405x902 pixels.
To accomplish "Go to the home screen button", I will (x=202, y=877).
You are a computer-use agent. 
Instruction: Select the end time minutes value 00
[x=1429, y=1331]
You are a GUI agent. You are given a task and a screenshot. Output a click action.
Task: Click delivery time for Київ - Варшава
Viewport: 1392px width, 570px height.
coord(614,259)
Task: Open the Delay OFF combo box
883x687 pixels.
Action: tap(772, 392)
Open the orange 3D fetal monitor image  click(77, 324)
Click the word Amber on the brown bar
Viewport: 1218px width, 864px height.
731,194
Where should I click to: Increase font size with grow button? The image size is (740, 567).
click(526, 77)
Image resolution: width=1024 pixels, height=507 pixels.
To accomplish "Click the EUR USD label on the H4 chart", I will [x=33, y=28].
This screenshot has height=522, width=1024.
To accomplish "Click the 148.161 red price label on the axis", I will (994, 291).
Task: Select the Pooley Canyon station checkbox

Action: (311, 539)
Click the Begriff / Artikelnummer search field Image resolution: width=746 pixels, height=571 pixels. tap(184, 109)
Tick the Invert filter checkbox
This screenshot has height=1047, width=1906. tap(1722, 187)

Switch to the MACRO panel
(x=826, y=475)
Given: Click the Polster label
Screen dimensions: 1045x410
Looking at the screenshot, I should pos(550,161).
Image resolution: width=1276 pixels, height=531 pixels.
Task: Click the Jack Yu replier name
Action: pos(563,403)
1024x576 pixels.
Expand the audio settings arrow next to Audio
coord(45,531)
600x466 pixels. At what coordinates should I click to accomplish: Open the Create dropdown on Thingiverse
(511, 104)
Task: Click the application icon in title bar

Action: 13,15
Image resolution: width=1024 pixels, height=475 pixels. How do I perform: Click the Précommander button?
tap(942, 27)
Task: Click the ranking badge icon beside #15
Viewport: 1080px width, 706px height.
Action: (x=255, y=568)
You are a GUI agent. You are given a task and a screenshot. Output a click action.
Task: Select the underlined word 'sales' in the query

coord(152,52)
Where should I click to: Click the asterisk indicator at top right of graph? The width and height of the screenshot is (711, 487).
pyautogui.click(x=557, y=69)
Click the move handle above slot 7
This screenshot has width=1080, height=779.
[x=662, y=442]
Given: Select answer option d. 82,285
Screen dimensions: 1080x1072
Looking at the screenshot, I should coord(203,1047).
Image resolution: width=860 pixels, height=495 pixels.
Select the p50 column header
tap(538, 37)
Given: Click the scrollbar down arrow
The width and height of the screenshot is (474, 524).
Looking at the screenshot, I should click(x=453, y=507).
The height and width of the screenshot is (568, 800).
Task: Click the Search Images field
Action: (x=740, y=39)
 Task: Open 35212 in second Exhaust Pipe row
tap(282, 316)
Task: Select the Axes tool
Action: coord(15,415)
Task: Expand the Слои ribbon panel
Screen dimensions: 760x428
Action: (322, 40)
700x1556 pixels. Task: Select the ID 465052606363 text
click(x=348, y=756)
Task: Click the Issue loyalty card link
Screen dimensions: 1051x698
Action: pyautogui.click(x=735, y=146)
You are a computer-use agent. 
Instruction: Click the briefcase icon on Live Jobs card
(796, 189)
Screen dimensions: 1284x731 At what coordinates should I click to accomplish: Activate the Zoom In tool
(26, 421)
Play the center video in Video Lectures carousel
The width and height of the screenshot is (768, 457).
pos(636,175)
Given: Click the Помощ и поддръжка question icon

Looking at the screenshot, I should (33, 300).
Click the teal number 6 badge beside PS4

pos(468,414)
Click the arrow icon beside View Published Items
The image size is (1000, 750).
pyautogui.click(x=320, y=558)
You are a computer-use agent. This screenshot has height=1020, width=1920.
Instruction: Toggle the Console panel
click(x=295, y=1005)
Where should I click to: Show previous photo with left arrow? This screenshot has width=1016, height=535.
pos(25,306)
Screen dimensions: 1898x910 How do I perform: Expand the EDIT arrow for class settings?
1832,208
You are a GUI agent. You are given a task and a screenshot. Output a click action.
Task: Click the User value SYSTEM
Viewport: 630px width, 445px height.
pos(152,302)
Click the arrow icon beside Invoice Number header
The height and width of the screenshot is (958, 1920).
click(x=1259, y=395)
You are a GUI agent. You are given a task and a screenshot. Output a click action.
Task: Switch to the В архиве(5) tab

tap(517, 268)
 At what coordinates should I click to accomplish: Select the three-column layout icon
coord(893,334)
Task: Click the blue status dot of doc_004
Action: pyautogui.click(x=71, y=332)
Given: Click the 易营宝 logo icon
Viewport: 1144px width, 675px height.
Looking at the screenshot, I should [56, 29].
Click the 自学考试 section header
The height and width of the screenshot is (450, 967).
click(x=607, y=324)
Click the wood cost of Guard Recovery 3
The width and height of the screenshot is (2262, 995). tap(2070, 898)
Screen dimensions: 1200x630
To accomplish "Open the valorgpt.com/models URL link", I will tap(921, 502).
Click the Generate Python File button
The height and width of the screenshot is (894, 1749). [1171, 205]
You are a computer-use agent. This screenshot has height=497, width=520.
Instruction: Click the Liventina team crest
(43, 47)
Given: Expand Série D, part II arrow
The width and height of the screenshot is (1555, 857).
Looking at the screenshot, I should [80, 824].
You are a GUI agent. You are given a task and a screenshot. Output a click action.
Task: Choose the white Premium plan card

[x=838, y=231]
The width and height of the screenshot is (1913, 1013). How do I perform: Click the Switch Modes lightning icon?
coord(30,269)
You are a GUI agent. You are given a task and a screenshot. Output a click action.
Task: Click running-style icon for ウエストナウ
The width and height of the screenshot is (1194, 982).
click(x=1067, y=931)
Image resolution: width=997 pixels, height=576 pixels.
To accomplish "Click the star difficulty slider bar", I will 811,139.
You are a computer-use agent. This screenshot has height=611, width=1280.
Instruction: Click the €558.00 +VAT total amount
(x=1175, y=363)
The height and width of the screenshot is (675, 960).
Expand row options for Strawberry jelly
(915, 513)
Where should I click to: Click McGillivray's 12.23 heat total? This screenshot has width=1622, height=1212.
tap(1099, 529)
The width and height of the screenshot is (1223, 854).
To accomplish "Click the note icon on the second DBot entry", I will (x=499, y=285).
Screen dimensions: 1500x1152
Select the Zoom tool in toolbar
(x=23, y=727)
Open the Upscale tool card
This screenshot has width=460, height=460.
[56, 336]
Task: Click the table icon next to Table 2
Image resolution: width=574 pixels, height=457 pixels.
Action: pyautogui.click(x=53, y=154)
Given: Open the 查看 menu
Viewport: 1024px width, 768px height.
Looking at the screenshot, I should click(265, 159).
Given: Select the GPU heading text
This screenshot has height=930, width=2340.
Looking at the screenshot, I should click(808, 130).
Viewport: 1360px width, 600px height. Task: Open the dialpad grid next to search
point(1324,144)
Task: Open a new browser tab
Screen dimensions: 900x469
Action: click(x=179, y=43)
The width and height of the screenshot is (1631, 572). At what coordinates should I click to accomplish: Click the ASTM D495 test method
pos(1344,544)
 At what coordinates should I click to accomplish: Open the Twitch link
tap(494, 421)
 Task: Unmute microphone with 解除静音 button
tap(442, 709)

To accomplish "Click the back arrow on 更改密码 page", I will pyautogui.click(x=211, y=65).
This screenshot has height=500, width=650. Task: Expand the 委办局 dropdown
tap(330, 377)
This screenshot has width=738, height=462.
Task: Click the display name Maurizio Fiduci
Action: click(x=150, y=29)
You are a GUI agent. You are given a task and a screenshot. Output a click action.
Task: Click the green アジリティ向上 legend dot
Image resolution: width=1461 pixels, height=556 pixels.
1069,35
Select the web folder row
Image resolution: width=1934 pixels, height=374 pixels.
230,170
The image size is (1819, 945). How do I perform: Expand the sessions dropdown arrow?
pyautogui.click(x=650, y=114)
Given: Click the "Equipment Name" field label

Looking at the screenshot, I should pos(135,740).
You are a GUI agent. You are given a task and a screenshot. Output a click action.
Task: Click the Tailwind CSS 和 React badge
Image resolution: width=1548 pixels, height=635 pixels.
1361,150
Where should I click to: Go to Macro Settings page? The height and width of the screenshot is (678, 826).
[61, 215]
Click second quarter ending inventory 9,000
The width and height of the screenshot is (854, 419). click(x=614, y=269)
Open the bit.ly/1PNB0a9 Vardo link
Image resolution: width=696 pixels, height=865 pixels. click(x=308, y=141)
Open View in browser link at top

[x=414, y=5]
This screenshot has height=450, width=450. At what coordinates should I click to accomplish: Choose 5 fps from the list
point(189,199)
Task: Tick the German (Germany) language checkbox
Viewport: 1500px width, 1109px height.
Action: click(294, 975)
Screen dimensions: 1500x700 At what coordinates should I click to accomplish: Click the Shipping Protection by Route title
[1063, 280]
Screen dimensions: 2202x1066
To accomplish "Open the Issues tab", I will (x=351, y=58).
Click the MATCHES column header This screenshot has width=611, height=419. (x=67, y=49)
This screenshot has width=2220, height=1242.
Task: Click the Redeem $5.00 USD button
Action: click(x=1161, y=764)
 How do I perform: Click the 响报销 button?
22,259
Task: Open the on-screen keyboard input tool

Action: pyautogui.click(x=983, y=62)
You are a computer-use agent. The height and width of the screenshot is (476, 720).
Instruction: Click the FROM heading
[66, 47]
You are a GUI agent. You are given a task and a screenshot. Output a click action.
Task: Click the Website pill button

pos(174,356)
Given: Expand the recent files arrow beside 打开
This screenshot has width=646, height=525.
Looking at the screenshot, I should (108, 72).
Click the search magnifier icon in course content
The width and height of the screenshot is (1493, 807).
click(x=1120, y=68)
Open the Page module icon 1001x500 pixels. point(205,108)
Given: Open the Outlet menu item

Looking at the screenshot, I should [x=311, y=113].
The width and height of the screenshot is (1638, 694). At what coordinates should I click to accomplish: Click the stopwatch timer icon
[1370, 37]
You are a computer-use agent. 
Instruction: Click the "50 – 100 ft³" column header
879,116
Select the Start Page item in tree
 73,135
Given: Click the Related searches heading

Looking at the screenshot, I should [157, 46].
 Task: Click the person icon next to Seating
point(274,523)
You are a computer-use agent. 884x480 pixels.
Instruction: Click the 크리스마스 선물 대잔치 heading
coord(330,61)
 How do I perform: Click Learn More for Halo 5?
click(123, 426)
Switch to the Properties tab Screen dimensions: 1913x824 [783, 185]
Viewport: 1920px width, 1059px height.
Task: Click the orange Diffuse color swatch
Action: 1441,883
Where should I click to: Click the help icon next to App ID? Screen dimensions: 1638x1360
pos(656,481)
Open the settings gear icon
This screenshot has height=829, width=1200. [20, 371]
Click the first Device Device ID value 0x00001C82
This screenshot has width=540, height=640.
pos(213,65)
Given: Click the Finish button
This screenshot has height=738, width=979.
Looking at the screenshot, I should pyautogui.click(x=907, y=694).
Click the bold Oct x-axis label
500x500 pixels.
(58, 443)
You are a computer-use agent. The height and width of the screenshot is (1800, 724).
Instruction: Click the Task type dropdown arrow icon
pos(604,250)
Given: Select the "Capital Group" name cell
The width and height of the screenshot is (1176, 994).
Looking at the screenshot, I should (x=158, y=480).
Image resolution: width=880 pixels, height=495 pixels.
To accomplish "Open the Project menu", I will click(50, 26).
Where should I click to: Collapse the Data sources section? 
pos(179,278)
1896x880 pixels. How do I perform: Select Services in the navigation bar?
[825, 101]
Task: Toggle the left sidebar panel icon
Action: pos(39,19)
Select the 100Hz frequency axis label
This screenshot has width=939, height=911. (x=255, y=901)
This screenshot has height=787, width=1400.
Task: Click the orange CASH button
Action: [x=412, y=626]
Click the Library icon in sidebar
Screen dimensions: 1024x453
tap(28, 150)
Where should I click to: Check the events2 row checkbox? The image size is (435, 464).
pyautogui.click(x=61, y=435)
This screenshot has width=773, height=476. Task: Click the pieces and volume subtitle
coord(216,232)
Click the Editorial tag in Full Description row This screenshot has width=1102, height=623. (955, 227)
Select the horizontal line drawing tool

= What this task involves =
If a line in the listing contains the string "will", copy it.

= Exercise answer =
To accomplish "Go to the home screen button", I will (x=202, y=877).
To accomplish "Click the EUR USD label on the H4 chart", I will [x=33, y=28].
To accomplish "Click the 148.161 red price label on the axis", I will (994, 291).
To accomplish "Open the valorgpt.com/models URL link", I will tap(921, 502).
To accomplish "Click the star difficulty slider bar", I will 811,139.
To accomplish "Click the note icon on the second DBot entry", I will (x=499, y=285).
To accomplish "Click the back arrow on 更改密码 page", I will pyautogui.click(x=211, y=65).
To accomplish "Open the Issues tab", I will (x=351, y=58).
To accomplish "Open the Project menu", I will click(50, 26).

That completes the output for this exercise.